Si 8 millions de personnes ont regardé le film de Yan Arthus Bertrand à l'occasion de sa première diffusion en 2009, il y a plus de 10 millions d'autres téléspectateurs qui ont regardé un autre programme en marquant ainsi leur indifférence au sort de la planète... Et encore le match de foot sur la 2 n'était qu'une simple rencontre amicale sans enjeux... Qu'en aurait-il été si le match avait été décisif ?....
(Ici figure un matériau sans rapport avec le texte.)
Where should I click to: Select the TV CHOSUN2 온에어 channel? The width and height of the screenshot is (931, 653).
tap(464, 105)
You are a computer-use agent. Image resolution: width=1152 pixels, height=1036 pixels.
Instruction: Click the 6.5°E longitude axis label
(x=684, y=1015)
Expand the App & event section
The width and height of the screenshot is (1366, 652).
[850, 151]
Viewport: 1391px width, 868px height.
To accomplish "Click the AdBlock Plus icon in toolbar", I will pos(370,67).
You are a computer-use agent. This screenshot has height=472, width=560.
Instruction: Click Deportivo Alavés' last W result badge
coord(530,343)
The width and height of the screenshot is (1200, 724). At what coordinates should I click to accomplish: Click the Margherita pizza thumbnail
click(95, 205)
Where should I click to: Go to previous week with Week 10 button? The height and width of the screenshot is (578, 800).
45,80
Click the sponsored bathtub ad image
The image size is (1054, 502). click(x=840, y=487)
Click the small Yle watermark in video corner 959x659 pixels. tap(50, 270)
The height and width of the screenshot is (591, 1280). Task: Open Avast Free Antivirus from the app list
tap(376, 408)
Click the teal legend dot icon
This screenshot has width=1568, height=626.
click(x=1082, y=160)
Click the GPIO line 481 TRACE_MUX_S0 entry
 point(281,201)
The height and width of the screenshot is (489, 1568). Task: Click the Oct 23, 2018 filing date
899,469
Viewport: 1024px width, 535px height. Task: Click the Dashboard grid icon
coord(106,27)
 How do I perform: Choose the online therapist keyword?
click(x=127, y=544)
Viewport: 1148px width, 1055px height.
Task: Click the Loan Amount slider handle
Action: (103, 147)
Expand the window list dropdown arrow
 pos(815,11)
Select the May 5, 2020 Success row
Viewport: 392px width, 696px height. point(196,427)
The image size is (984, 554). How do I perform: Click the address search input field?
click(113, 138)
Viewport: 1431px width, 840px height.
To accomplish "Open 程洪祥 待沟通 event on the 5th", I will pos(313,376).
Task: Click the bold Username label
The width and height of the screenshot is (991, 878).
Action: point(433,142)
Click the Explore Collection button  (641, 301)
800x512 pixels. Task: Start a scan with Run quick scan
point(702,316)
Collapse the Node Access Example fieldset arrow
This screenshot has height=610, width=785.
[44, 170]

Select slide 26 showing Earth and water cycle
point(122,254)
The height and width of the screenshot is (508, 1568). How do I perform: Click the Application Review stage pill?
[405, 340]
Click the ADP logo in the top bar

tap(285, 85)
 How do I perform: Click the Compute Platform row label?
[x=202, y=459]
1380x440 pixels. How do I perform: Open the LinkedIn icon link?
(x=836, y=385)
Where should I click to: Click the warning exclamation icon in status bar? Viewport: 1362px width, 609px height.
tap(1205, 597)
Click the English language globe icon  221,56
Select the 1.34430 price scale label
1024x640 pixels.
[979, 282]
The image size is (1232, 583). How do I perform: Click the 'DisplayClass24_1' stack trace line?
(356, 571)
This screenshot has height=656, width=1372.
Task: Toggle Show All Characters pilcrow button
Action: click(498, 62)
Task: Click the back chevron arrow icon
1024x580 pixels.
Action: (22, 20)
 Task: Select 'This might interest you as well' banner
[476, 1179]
Dans le même ordre d'esprit, la sortie du film de Nicolas Hulot à été l'occasion d'une déferlante de critiques émanants des protagonistes les plus vertueux chez les verts (de rage) ou même chez les décroissants. Certes les critiques étaient parfois fondées : Le Syndrome du Titanic ne remet jamais en question les pollutions ou les travers de ses sponsors, toutefois si l'initiative n'est pas parfaite, elle nécessite tout de même des encouragements.
Si la critique est facile, il est peut-être préférable d'utiliser son énergie pour offenser ou agresser d'autres cibles moins méritantes.
La critique est souvent aisée car le critique est dans l'aisance. Quelles que soient les initiatives, par idéologie chaque camp va se regrouper derrière celui qui aura crié le plus fort ou le plus vite. Avez vous souvent croisé la repentance dans le milieu politique ? Dire, "je me suis trompé", 'je reconnais mon erreur", "cette information nouvelle change mon point de vue"... autant d'attitudes nobles et rares.